National Shooting Sports Foundation Inc.
- Abbreviation: NSSF
- Formation: 1961; 65 years ago
- Founder: Warren Page
- Type: Industry trade group Lobby group
- Legal status: Foundation (501(c)(6))
- Purpose: gun lobby
- Headquarters: Shelton, Connecticut
- President: Joseph Bartozzi
- Revenue: $58,981,425 USD (2024)
- Expenses: $50,204,286 USD (2024)
- Website: www.nssf.org

= National Shooting Sports Foundation =

American national trade association

The National Shooting Sports Foundation (NSSF) is an American national trade association for the firearms industry that is based in Newtown, Connecticut. Formed in 1961 by Warren Page, the organization has more than 8,000 members:

The NSSF helps write safety and instruction standards. The NSSF sponsors the annual Shooting Hunting and Outdoor Trade Show, the (SHOT Show). The NSSF has advocated in favor of gun rights, including arguing against limits on high capacity magazines and the broad use of the term "assault weapon". It has also supported legislation allowing concealed carry and has offered proposals to prohibit the Environmental Protection Agency from regulating chemicals in ammunition as well as other sports such as fishing where lead is routinely used for its density. According to OpenSecrets, in 2024 NSSF spent $6.97 million on lobbying compared to $2.04 million by the NRA.

==SHOT Show==
The NSSF owns and sponsors the SHOT Show trade fair, held annually in Las Vegas. SHOT Show is the largest gun show in the United States, attracting over 50,000 attendees to its 630,000 square feet of exhibition space in Las Vegas. It is among the top 25 trade shows in the country.

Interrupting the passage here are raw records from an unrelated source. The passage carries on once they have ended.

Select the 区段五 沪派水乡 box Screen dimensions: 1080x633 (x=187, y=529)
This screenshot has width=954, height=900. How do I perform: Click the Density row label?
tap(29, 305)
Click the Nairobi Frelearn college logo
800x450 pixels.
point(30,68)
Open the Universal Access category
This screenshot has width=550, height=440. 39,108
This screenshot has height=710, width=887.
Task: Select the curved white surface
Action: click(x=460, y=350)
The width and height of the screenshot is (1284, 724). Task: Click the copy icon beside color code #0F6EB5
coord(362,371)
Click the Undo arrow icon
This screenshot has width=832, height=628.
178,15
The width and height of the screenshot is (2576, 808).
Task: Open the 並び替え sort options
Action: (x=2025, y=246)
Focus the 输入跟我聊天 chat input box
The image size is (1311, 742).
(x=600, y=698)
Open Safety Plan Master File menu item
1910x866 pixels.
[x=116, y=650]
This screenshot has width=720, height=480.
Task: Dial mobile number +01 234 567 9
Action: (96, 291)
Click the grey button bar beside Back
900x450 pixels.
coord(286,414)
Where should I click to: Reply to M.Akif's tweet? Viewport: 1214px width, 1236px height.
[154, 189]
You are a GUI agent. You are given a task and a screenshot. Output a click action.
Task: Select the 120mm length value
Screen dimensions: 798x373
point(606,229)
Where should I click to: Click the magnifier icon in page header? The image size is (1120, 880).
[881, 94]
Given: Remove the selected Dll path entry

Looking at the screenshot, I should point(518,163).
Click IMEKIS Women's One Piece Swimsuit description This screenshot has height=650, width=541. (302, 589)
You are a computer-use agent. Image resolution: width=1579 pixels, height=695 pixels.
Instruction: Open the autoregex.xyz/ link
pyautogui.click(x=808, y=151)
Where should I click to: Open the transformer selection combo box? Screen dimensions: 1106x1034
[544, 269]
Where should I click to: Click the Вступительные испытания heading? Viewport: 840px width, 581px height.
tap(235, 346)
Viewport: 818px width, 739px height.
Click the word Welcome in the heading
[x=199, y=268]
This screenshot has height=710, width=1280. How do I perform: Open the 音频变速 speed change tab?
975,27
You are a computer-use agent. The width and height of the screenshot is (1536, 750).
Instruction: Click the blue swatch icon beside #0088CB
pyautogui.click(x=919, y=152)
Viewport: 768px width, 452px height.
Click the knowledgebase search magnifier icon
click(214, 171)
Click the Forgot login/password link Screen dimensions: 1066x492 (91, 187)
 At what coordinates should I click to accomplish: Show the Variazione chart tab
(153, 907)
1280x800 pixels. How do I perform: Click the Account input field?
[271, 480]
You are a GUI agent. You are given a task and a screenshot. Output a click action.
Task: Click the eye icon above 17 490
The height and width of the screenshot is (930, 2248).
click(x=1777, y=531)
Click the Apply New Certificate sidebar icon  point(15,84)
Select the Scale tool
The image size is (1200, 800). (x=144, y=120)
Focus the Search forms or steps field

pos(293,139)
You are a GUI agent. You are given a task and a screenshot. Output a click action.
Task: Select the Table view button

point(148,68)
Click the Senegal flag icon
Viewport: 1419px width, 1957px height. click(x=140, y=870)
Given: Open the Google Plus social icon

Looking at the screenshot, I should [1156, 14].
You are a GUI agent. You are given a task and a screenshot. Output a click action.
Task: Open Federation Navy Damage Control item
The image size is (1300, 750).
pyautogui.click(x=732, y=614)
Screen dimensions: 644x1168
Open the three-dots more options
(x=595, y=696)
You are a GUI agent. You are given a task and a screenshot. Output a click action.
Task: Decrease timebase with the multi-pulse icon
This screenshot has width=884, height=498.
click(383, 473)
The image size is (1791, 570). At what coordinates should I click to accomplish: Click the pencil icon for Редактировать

==Industry and NSSF history==

The state of Connecticut has a long history in the manufacture of guns, going back to Eli Whitney and Samuel Colt. Since 2000, as the national interest in hunting has declined according to one report, gun manufacturers have increasingly relied on the sale of high-powered semi-automatic rifles. In that context, the NSSF has concentrated on marketing semi-automatic rifles.

Between 2000 and 2003 the Federal Trade Commission conducted an anti-trust investigation of gun industry players including the NSSF. It was alleged that they were boycotting Smith & Wesson due to that company's agreement with the Clinton administration to require background checks on purchasers and provide gun locks. The probe was suspended in 2003 by the Bush administration, with the NSSF's general counsel claiming it had been politically motivated.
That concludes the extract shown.